:: Task prompt ::
Copy out the following lines exactly as they appear.

:: Provided records ::
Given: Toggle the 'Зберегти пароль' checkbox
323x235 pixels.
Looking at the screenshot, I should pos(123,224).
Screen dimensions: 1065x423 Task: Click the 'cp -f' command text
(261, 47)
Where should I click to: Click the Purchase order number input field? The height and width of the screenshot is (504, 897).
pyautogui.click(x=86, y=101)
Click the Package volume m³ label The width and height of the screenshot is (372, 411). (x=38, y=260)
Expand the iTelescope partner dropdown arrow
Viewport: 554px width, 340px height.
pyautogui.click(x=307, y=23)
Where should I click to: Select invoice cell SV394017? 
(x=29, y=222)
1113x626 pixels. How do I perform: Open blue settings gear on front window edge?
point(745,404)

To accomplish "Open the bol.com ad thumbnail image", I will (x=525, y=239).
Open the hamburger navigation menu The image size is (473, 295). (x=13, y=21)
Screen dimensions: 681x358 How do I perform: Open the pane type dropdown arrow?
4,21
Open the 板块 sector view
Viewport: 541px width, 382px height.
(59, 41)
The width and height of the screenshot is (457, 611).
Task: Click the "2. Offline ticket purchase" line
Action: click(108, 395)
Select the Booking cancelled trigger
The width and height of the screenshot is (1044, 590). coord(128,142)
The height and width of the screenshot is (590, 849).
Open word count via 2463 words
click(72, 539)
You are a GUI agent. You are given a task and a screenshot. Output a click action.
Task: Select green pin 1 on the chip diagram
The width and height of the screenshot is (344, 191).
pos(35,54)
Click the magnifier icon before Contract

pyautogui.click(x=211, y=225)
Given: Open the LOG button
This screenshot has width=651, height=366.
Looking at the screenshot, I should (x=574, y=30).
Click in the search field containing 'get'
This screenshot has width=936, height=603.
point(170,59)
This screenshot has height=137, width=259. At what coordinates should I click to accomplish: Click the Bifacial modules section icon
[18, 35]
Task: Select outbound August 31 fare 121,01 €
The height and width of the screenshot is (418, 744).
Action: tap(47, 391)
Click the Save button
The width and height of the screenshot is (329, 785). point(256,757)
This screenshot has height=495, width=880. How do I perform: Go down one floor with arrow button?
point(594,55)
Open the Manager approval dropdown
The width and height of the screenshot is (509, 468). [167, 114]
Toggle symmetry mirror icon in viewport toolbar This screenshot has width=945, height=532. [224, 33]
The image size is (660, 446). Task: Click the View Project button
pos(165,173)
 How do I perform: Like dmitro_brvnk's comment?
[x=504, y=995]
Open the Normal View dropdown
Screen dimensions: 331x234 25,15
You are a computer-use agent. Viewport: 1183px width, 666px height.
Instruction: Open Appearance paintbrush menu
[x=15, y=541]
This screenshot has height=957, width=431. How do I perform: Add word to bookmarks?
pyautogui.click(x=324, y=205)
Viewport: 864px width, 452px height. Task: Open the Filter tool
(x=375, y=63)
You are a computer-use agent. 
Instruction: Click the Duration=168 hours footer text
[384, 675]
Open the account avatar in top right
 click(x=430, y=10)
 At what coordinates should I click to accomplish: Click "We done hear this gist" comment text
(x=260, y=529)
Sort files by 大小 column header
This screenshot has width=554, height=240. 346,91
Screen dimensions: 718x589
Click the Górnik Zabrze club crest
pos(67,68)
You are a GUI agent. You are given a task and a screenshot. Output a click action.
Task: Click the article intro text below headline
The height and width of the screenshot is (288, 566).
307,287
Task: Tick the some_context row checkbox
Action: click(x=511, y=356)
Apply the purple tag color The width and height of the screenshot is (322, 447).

:: Correct answer ::
Given: Toggle the 'Зберегти пароль' checkbox
323x235 pixels.
Looking at the screenshot, I should pos(123,224).
Screen dimensions: 1065x423 Task: Click the 'cp -f' command text
(261, 47)
Where should I click to: Click the Purchase order number input field? The height and width of the screenshot is (504, 897).
pyautogui.click(x=86, y=101)
Click the Package volume m³ label The width and height of the screenshot is (372, 411). (x=38, y=260)
Expand the iTelescope partner dropdown arrow
Viewport: 554px width, 340px height.
pyautogui.click(x=307, y=23)
Where should I click to: Select invoice cell SV394017? 
(x=29, y=222)
1113x626 pixels. How do I perform: Open blue settings gear on front window edge?
point(745,404)

To accomplish "Open the bol.com ad thumbnail image", I will (x=525, y=239).
Open the hamburger navigation menu The image size is (473, 295). (x=13, y=21)
Screen dimensions: 681x358 How do I perform: Open the pane type dropdown arrow?
4,21
Open the 板块 sector view
Viewport: 541px width, 382px height.
(59, 41)
The width and height of the screenshot is (457, 611).
Task: Click the "2. Offline ticket purchase" line
Action: click(108, 395)
Select the Booking cancelled trigger
The width and height of the screenshot is (1044, 590). coord(128,142)
The height and width of the screenshot is (590, 849).
Open word count via 2463 words
click(72, 539)
You are a GUI agent. You are given a task and a screenshot. Output a click action.
Task: Select green pin 1 on the chip diagram
The width and height of the screenshot is (344, 191).
pos(35,54)
Click the magnifier icon before Contract

pyautogui.click(x=211, y=225)
Given: Open the LOG button
This screenshot has width=651, height=366.
Looking at the screenshot, I should (x=574, y=30).
Click in the search field containing 'get'
This screenshot has width=936, height=603.
point(170,59)
This screenshot has height=137, width=259. At what coordinates should I click to accomplish: Click the Bifacial modules section icon
[18, 35]
Task: Select outbound August 31 fare 121,01 €
The height and width of the screenshot is (418, 744).
Action: tap(47, 391)
Click the Save button
The width and height of the screenshot is (329, 785). point(256,757)
This screenshot has height=495, width=880. How do I perform: Go down one floor with arrow button?
point(594,55)
Open the Manager approval dropdown
The width and height of the screenshot is (509, 468). [167, 114]
Toggle symmetry mirror icon in viewport toolbar This screenshot has width=945, height=532. [224, 33]
The image size is (660, 446). Task: Click the View Project button
pos(165,173)
 How do I perform: Like dmitro_brvnk's comment?
[x=504, y=995]
Open the Normal View dropdown
Screen dimensions: 331x234 25,15
You are a computer-use agent. Viewport: 1183px width, 666px height.
Instruction: Open Appearance paintbrush menu
[x=15, y=541]
This screenshot has height=957, width=431. How do I perform: Add word to bookmarks?
pyautogui.click(x=324, y=205)
Viewport: 864px width, 452px height. Task: Open the Filter tool
(x=375, y=63)
You are a computer-use agent. 
Instruction: Click the Duration=168 hours footer text
[384, 675]
Open the account avatar in top right
 click(x=430, y=10)
 At what coordinates should I click to accomplish: Click "We done hear this gist" comment text
(x=260, y=529)
Sort files by 大小 column header
This screenshot has width=554, height=240. 346,91
Screen dimensions: 718x589
Click the Górnik Zabrze club crest
pos(67,68)
You are a GUI agent. You are given a task and a screenshot. Output a click action.
Task: Click the article intro text below headline
The height and width of the screenshot is (288, 566).
307,287
Task: Tick the some_context row checkbox
Action: click(x=511, y=356)
Apply the purple tag color The width and height of the screenshot is (322, 447).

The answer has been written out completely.